Oddly enough, the most intriguing thing about the new film is the introduction of a young, “good” ghost, Melody (Emily Alyn Lind). Melody helps Phoebe Spengler (the splendid Mckenna Grace, reminding viewers of Harold Ramis who is gone but not forgotten) out considerably in the picture, especially towards the end. The “stay puft” marshmallow men are here in miniature form, too, even going so far as to steal a mid-end credits scene driving a big truck together. It’s all in fun and you’ll have a good time watching this picture.

The movie opens with the Mayor (William Atherton) scolding the Ghostbusters and threatening to close down their operation for breaking child labor laws among other things such as putting the city in danger. The plot really gets under way when Nanjiani’s character shows up with a peculiar item that the ghostbusting team deciphers as potentially evil.

Bill Murray is back on board again as Peter Venkman. Murray, too, has a blast digging into his role as he declares the big ghost who pops up towards the end as “tall, dark and horny.” Aykroyd gets more screen time, though, and is just as good as Murray as the pair help prove why the first film from 1984 was so successful.

This new film even takes us back to the library that was haunted in the first movie. Ghostbusters: Frozen Empire doesn’t take itself too seriously but is still a good introduction to the material for someone who has never seen one of these movies before. This latest picture in the franchise could work as a stand-alone film, no problem.

What’s not great about Ghostbusters: Frozen Empire is that the iciness referred to in the film’s title doesn’t get to have as major an impact as it could have. More could have gone wrong in terms of creating more intense  icy situations and the film could have gone full “Elsa” by freezing everything in view, instead of just a few select locations. Though the movie lives up to its title, it could have been even more entertaining than it is with a few more ghosts sprinkled throughout other than the ones it presents and the green Slimer who is a major staple in this series.

It would be a lie to say that the movie doesn’t work, though, because it most definitely does, despite its flaws. Oswalt could have had a bigger role in the action as he comes on full force only to eventually evaporate from the action. Kumail Nanjiani eats his role up, however, ultimately saving the day. The actor relishes in playing a goofball who can’t even flicker his lighter when he needs to help his friends out when going against a ghost leader and trying to set it on fire. Audiences will love Nanjiani in this part and Rudd is the icing on the cake.
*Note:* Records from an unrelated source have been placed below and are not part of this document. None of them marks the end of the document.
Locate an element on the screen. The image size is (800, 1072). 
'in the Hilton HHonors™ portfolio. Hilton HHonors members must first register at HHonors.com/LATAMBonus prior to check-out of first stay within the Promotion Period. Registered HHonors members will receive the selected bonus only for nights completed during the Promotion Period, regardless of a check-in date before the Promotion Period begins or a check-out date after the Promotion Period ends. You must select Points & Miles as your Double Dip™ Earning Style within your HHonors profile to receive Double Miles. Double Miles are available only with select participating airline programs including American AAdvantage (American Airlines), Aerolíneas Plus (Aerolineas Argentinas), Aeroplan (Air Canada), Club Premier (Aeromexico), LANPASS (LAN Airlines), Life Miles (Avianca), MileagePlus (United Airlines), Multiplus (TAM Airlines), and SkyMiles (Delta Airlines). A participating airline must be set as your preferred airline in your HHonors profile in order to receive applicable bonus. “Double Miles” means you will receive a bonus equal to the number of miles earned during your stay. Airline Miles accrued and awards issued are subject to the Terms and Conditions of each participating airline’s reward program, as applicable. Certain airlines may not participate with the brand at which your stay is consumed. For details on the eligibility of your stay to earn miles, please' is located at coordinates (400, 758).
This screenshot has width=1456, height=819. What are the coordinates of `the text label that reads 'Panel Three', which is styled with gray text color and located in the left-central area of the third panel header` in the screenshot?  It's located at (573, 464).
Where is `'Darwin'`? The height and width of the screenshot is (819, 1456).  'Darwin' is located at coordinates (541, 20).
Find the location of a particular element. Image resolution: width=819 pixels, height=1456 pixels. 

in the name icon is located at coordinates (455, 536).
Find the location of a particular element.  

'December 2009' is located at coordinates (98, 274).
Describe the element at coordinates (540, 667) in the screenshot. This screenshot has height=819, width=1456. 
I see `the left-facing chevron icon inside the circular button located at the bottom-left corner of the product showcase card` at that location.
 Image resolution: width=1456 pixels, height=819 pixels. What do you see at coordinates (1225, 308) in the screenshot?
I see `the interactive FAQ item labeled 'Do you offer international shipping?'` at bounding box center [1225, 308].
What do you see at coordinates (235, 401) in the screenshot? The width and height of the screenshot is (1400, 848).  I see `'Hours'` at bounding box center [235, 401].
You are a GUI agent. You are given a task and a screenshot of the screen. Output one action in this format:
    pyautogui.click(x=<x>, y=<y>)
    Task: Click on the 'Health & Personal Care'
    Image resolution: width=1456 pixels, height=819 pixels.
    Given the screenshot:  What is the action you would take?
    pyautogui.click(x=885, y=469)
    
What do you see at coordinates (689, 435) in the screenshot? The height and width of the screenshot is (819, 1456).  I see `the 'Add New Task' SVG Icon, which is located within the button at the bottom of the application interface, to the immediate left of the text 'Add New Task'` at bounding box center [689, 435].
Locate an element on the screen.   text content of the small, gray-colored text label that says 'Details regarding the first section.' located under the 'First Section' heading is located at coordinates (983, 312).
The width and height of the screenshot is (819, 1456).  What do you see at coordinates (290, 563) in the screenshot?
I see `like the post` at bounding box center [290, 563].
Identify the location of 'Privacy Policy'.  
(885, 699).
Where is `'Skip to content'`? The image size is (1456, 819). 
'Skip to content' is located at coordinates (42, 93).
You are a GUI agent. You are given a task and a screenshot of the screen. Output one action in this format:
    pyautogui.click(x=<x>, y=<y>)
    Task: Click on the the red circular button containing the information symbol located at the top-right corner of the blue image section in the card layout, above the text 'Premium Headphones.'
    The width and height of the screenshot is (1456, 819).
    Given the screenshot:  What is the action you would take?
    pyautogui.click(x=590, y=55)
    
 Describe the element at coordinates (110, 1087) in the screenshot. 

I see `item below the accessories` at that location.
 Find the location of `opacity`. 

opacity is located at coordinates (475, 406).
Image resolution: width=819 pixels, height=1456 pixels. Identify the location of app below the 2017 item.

Both actors are well-cast.

Ghostbusters: Frozen Empire is a new entry in a series that probably has a lot of life left in it, if this movie is any indication of what’s to come. The aforementioned “good ghost” is a clever way to make the movie’s basic premise feel a bit more complex and both Grace and Lind have a good on-screen rapport. This new sequel is far from a great movie but knows what it’s doing in terms of keeping devoted fans of the franchise satisfied. It’s worth seeing.